[Start of Attachment]
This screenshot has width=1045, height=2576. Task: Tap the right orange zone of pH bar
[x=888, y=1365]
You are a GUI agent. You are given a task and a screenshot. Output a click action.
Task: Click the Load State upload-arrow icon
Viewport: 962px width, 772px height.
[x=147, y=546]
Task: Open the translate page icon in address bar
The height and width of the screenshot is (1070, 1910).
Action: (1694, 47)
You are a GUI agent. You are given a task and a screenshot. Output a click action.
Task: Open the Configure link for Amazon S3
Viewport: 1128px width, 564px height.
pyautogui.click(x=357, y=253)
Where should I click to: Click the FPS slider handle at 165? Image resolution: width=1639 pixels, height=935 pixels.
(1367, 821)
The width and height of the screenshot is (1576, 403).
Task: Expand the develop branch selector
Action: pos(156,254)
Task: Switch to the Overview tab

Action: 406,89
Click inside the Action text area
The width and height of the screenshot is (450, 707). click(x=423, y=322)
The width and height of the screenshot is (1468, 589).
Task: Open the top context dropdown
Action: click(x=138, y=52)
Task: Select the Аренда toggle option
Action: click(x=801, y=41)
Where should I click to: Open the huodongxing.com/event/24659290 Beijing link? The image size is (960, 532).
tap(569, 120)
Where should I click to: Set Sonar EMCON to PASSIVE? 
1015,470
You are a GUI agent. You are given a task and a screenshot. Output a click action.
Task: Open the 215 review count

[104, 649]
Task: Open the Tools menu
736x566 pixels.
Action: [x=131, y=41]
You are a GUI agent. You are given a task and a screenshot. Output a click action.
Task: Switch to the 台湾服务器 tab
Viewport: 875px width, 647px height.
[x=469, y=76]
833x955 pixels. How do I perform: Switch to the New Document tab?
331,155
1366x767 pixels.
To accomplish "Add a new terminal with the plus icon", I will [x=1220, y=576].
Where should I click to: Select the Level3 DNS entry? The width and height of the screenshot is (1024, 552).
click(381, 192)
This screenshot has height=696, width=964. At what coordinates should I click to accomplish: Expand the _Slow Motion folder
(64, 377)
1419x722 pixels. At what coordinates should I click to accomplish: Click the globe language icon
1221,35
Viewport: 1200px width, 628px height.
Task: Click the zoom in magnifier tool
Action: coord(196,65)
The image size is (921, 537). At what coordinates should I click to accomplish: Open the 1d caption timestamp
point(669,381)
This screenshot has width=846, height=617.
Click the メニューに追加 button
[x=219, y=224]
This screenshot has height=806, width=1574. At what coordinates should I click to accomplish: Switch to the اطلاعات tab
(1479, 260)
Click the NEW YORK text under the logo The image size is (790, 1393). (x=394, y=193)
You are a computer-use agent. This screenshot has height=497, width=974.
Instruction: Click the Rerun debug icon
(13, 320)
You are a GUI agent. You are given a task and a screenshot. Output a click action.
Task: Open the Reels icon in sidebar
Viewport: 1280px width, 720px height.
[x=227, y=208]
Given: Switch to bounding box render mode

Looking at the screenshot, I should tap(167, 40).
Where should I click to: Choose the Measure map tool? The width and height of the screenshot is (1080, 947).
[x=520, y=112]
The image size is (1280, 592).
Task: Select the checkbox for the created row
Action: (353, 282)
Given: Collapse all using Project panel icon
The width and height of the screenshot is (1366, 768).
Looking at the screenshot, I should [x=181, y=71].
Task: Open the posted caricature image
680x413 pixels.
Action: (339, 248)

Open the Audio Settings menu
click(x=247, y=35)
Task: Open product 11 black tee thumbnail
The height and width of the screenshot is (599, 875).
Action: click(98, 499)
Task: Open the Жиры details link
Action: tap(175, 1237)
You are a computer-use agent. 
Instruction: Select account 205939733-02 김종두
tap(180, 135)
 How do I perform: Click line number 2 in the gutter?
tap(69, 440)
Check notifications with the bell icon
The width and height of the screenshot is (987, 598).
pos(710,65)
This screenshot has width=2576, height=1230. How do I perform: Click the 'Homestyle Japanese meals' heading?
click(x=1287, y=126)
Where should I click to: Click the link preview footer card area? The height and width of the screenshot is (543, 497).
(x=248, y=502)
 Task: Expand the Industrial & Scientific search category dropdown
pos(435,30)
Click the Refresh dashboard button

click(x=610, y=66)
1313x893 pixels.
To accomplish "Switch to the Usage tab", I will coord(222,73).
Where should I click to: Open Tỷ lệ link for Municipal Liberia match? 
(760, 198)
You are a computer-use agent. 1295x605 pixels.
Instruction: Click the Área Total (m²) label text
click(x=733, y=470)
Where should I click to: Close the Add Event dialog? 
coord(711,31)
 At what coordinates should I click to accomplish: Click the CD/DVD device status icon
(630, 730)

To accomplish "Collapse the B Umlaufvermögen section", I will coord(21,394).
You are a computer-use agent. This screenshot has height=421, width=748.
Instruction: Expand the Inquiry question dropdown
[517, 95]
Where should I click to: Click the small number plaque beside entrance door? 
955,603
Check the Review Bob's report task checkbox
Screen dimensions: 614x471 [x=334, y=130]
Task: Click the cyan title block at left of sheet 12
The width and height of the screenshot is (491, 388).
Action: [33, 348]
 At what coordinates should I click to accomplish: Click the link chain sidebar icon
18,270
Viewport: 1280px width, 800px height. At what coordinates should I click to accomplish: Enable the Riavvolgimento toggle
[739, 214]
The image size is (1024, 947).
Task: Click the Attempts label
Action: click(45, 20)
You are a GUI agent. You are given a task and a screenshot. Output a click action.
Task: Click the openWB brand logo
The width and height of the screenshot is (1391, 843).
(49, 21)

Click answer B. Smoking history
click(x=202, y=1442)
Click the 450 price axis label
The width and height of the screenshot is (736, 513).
[End of Attachment]
### Required work
When a line among the entries contains "logo", pull that line out.

### Response to this task
Click the NEW YORK text under the logo The image size is (790, 1393). (x=394, y=193)
Task: Click the openWB brand logo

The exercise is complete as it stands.